[Data for the task]
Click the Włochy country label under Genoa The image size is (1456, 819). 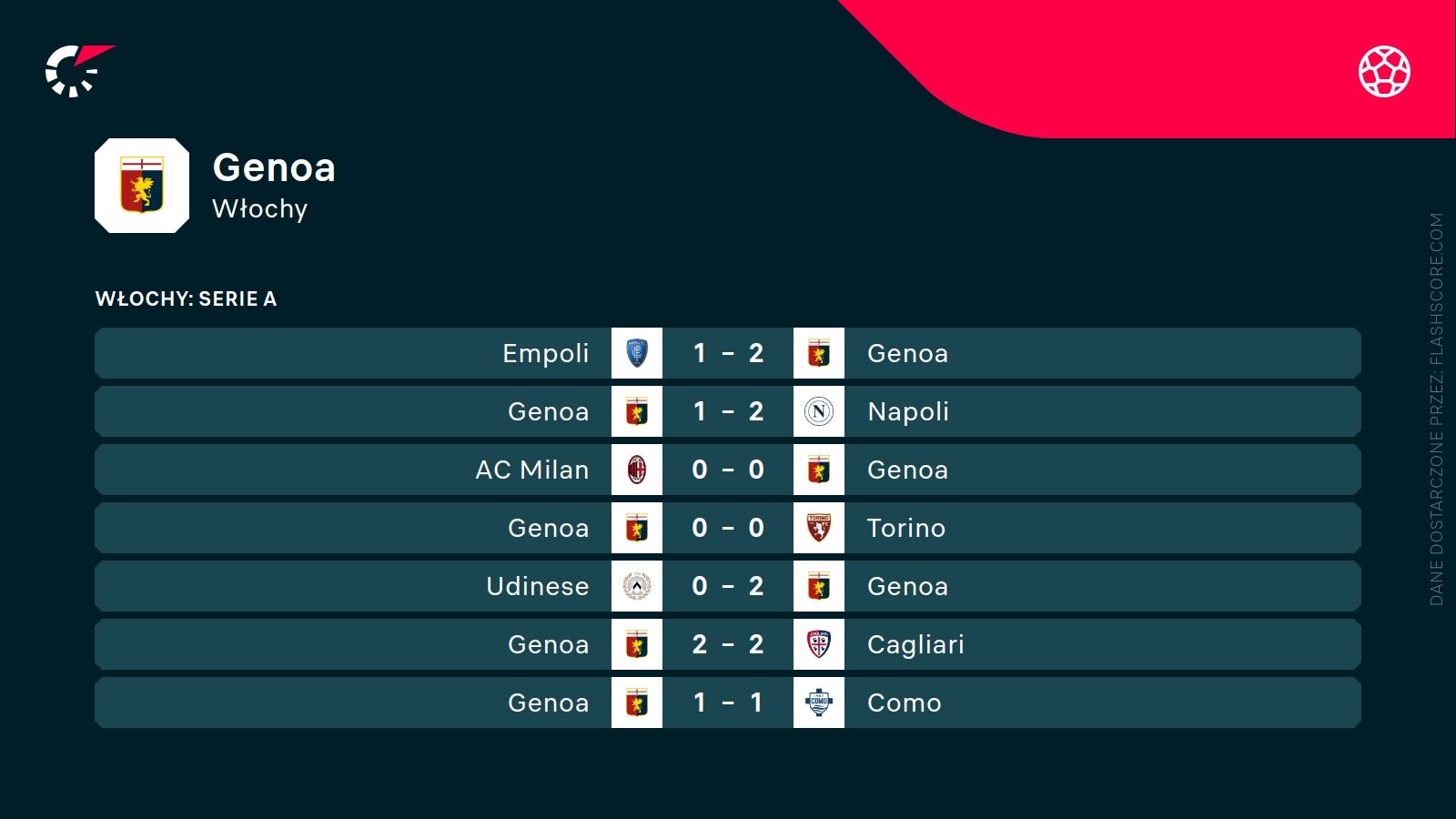260,208
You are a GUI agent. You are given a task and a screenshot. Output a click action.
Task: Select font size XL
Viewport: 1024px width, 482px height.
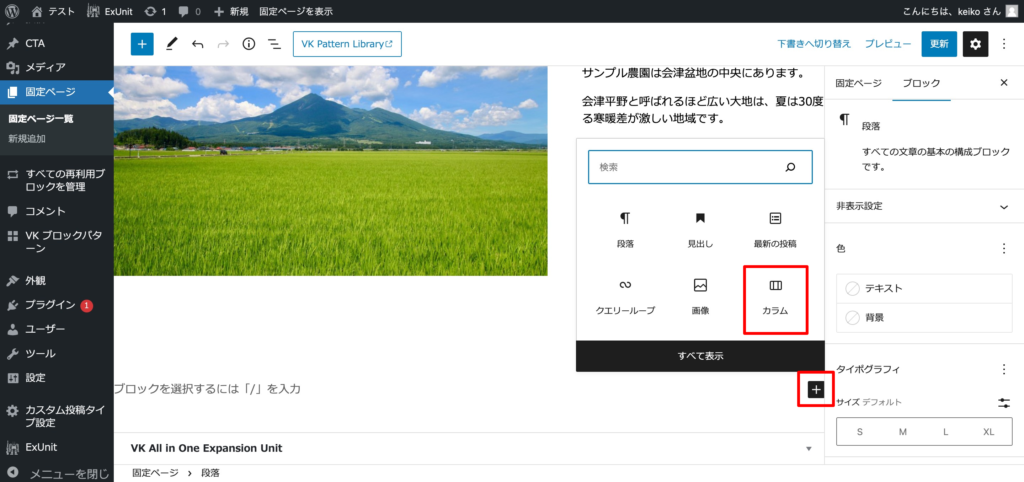pos(989,432)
[/Data for the task]
**Directions for this task**:
Exactly the lines from the one that contains "Task: Select font size XL" through the last line of the records should be set down, and the pictures should be dropped.

**Finished task**:
Task: Select font size XL
Viewport: 1024px width, 482px height.
pos(989,432)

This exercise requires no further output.